Warner Bros. Studios Tour London is quite possibly the only permanent filmmaking exhibit of its size in the world. It opened to the public in 2012 and since then has welcomed up to 6,000 visitors a day during peak times. TripAdvisor reported that The Making of Harry Potter has been the highest rated attraction worldwide every year since the tour opened.
Leavesden Aerodrome was a British airfield created in 1940 by the de Havilland Aircraft Company & the Air Ministry in the tiny village of Leavesden, between Watford and Abbots Langley, in Hertfordshire. It was an important centre for aircraft production during World War II. By the end of the war Leavesden Airfield was, by volume, the largest factory in the world.

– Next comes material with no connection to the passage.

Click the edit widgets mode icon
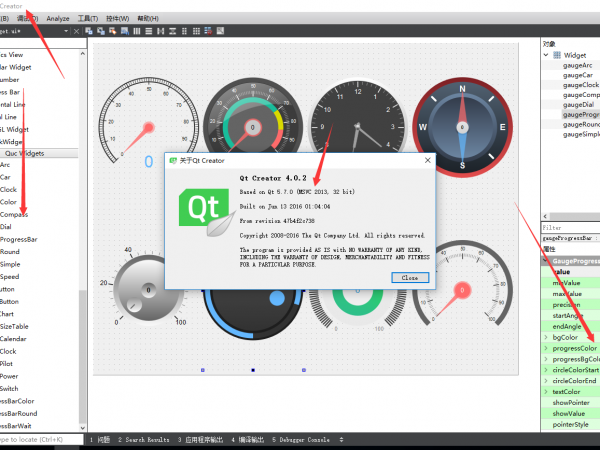600x450 pixels. (x=89, y=31)
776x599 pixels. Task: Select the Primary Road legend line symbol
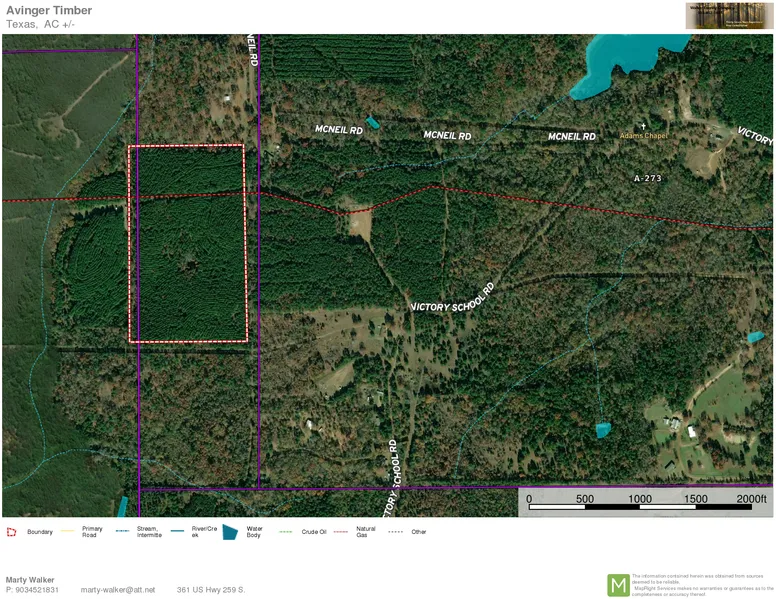[69, 530]
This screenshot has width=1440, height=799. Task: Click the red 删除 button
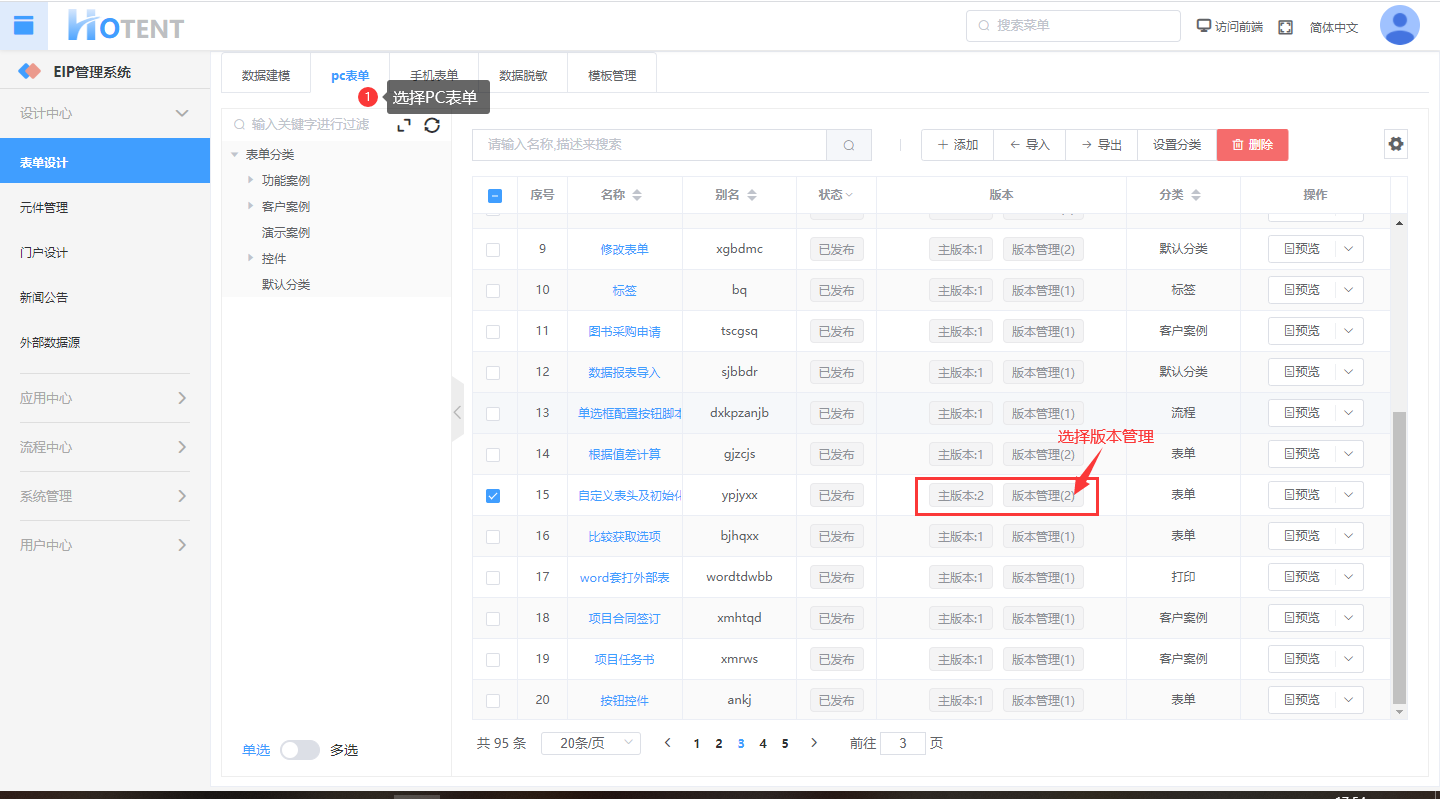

After the war, the aerodrome was purchased outright by de Havilland, who themselves had a succession of owners in the following decades but ultimately they and the site were acquired by Rolls-Royce. However, by the early 1990s, Britain's manufacturing industry was in decline and Rolls-Royce had sold their interests in the site. Unable to find a new owner, Leavesden Aerodrome was left disused and all but abandoned.
Then in 1994, the production team for the James Bond film GoldenEye discovered the unoccupied Leavesden. The wide, tall and open aircraft hangars were uniquely well suited to conversion into film stages. Eon leased the site for the duration of their shoot and went about gutting the factories, turning them into stages, workshops and offices - in short a working film studio. Leavesden Studios, as the site was rebranded by its owners, quickly became popular after GoldenEye wrapped. A succession of major feature films made use of the site, including the first of the Star Wars prequels, The Phantom Menace, and Tim Burton's Sleepy Hollow.

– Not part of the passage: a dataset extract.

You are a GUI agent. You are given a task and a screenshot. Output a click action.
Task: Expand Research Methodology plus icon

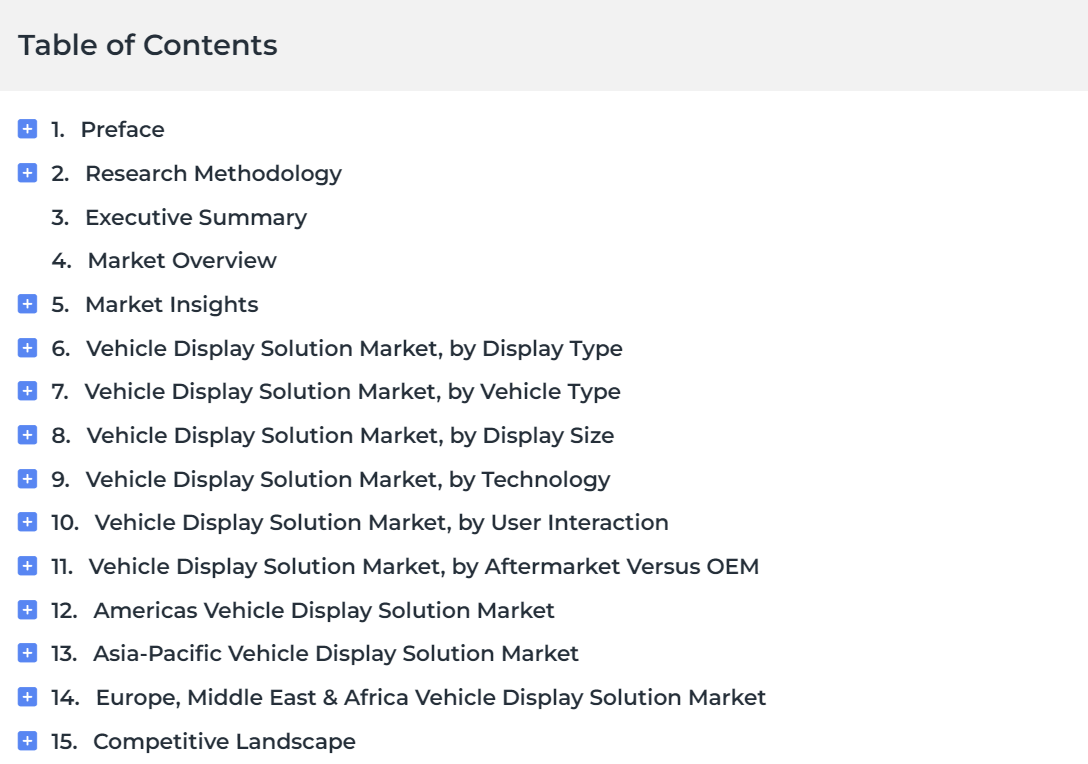(27, 173)
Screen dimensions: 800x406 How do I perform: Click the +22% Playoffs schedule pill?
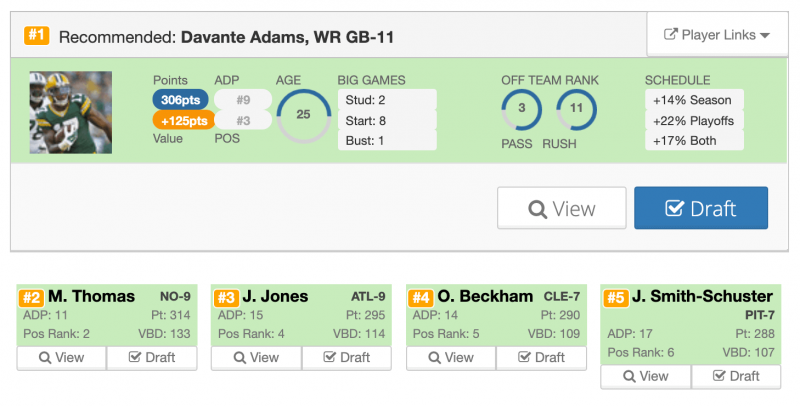(694, 120)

In the year 2000, Heyday Films leased the site for the Harry Potter films. Over the next ten years all of the Harry Potter films were made there, along with some other notable Warner Bros. productions, with the series eventually becoming the most successful film series in history.
As the eighth and final Harry Potter film was nearing completion, in 2010, Warner Bros. announced their intention to purchase the studio as a permanent European base.
By November, Warner Bros. completed its purchase of Leavesden Studios and announced plans to invest more than £100m into the site they had occupied for over ten years, rebranding it again - this time to Warner Bros. Studios, Leavesden.
As part of this redevelopment Warner Bros. also created two entirely new soundstages, J and K, to house a permanent public exhibition called Warner Bros. Studio Tour London – The Making of Harry Potter, creating 300 new jobs in the local area. Currently the whole attraction is dedicated to the making of Harry Potter and is now home to many of the series' most iconic sets, props and costumes. It was opened to the public in early 2012.
As early as 2001, after the success of the first film, Warner Bros. were putting plans to build an attraction dedicated to the series in place and so began storing items from the films when they were no longer being used. Finally, in 2010, as the last film was nearing completion, Warner Bros. announced they would be purchasing Leavesden Studios and work on the tour began.
The tour's layout and overall presentation was designed by the Burbank-based Thinkwell Group in close collaboration with Warner Bros, as well as the actual filmmakers, including Production Designer Stuart Craig, Set Dresser Stephenie McMillan, Creature Designer Nick Dudman, Construction Manager Paul Hayes and Special Effects Supervisor John Richardson. It only includes sets, props and costumes that were actually created for or used in the production of the Harry Potter film series. Sets include the Great Hall, Dumbledore's Office, Diagon Alley, the Ministry of Magic, Gryffindor Common Room and Boys' Dormitory, Hagrid's Hut and a 1:24 scale model of Hogwarts Castle (used for exterior shots).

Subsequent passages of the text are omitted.